Adamou : Pour casser tout ce qu'on dit autour du handicap, j'ai été très actif, j'ai été fonctionnaire dans mon pays, mais j'ai été aussi militant dans tout ce qui est associatif, sur le plan culturel, et tout ce qui touchait au handicap, et aussi j'ai animé des émissions radio, donc tout ça, ça change du handicapé, de l'image qu'ils ont du handicap. Et c'était dans l'optique aussi de montrer aux personnes en situation de handicap qu'on peut se faire une place. […] Je me rappelle, quand j'ai été affecté à l'intérieur du pays, un groupe de jeunes handicapés est venu me dire qu'ils étaient fiers, fiers que l'un d'entre eux soit fonctionnaire, et qu'il conduise une voiture. Parce que leur rêve, c'était pouvoir conduire une voiture. Voilà, c'est des choses insignifiantes, mais qui veulent dire beaucoup. [Nous

soulignons]

« Accumulant les signes sociaux et codes corporels de la normalité, ces figures forcent le processus de déstigmatisation en imposant la relativisation de la déficience dans la représentation de la personne. La déficience est ainsi à la fois obligatoirement perçue puisque affichée, et dans le même temps le processus de stigmatisation, c’est-à-dire la disparition de la personne sous le voile enveloppant et opaque de l’infirmité, est stoppé par l’affirmation incarnée d’appartenances sociales, du partage des codes sociaux, bref d’une humanité.» [Marcellini, 2007,

p. 2013]

Cette figure du contrôle place ces personnes dans une « affirmation incarnée», qui entame un processus de déstigmatisation. Cette reconstruction de soi, et la multiplication de preuves de compétences forment un premier volet de ce processus, qui vient être complété par l’image valorisée de la réparation techno-scientifique.

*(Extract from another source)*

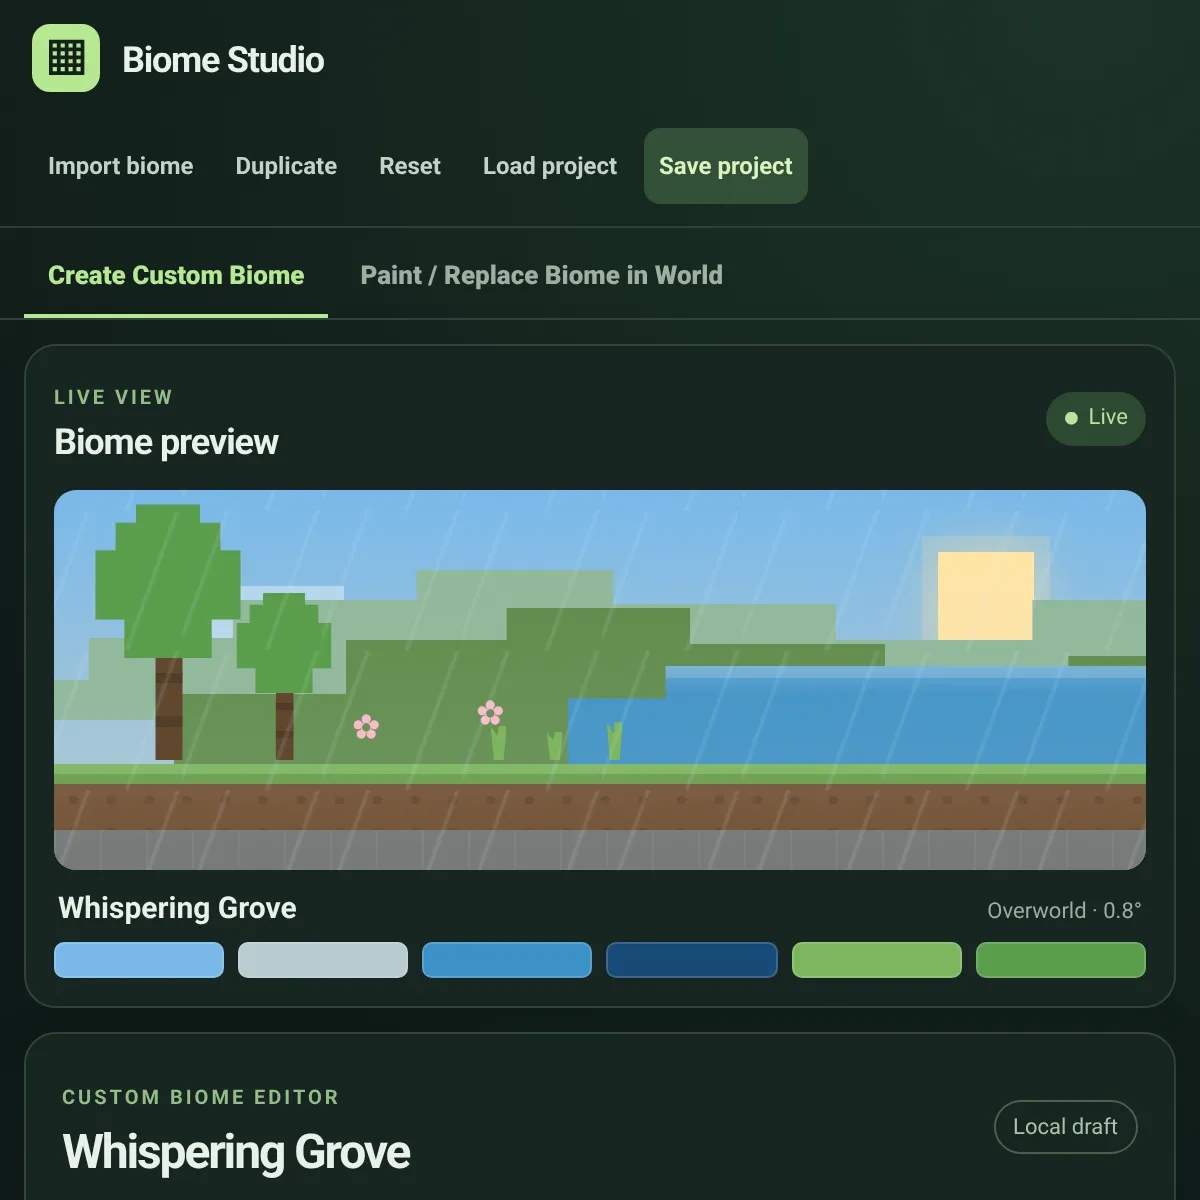
Task: Open Paint / Replace Biome in World tab
Action: click(541, 275)
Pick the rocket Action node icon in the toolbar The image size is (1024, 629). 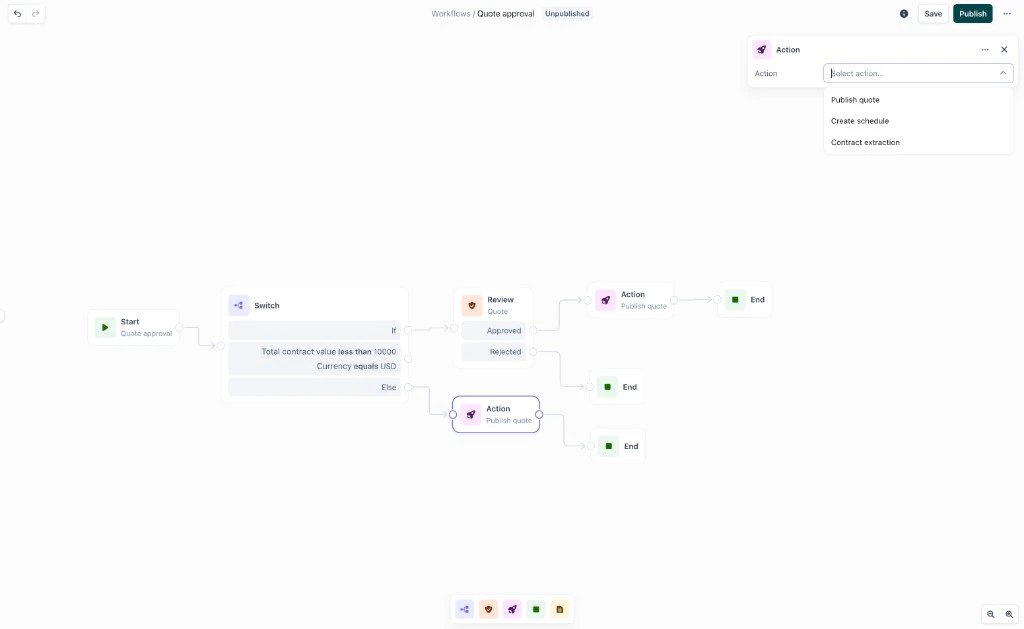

Déstigmatisation par une valorisation techno-scientifique

Sylvie : Moi j'ai un neveu bah... Il a une tante bionique quoi. Aujourd'hui, il vient avec un pote à la maison, il dit « viens voir ma tante, elle est pas comme tout le monde, elle a un bras bionique » [rire]. C'est assez excellent. Nous avons vu dans le chapitre 1 que la représentation des corps handicapés a évolué, et se confond désormais avec des imaginaires associés au super-héros, à la science-fiction, à la fascination technologique. L’image d’un être « bionique » est présentée comme attirante, une figure qui n’est pas infirme mais qui tire de ses modifications machiniques des pouvoirs ou des capacités hors-normes (mais un hors-normes cette fois valorisé). Pour Anne Marcellini, qui évoque cette fascination dans l’image du sportif handicapé, c’est l’affichage d’ « une

fonctionnalité normative ou mieux, supra-normale » [Marcellini, 2006] qui vient

entamer la déstigmatisation avec comme point de repère et échelle de valeur la notion d’efficacité. « Le principe de réparation ou de compensation

« fonctionnelle » du corps atteint, dans une représentation machinique et technologique du corps, serait ainsi l’axe symbolique de valorisation d’un nouveau corps hybride biotechnologique ou bionique, sous-tendu par l’idéologie du progrès et dont l’acceptabilité sociale reposerait, pour part, sur l’efficacité fonctionnelle. »

Dès lors, la chercheuse précise que la déstigmatisation du corps handicapé peut s’opérer dès lors où celui-ci présente des critères de réparabilité. Parce que le progrès est tel qu’il permet les innovations les plus folles, le corps atteint peut voir sa déficience comblée, dès lors où il répond à ces critères techniques. Une logique qui exclut donc « les personnes identifiées comme présentant des troubles de

l’esprit non réparables et non contrôlables » [Ibid., p.61]. Le corps « réparable »,

associé à l’image valorisée du progrès techno-scientifique, procède donc à une déstigmatisation du corps atteint. Une image positive qui reste l’apanage du « réparable », et continue d’exclure des handicaps sur lesquels ce type d’action reste à ce jour impossible.

Dans le processus de prototypage de prothèses, on assiste aussi à un processus d’innovation : la recherche de solutions technologiques et esthétiques vise à faire avancer les modes de fabrication et de mise à disposition de ces dispositifs. Si l’open-source garanti une mise à disposition des résultats obtenus, la démarche même d’innovation a une visée individuelle. On travaille, sur son propre corps, à une innovation de soi. Le corps ainsi réécrit, rejette honte et gêne, et devient un objet à montrer.